INSTRUCTIONS TO FOLLOW:
Given the records below, would you repeat exactly the lines that begin at the one containing "Expand Test: Sum-of-squares lack of fit" and end at the one containing "Screen dimensions: 980x439", inclusive?

▶

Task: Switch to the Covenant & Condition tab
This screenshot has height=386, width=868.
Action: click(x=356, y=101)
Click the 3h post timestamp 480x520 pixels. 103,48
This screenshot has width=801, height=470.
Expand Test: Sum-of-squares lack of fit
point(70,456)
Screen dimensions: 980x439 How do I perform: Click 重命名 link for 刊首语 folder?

◀
▶

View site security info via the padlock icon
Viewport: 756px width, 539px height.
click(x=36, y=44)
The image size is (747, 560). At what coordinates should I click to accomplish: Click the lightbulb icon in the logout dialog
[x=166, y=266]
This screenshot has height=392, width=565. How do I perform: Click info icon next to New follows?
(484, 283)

◀

PROBLEM SOLUTION:
Expand Test: Sum-of-squares lack of fit
point(70,456)
Screen dimensions: 980x439 How do I perform: Click 重命名 link for 刊首语 folder?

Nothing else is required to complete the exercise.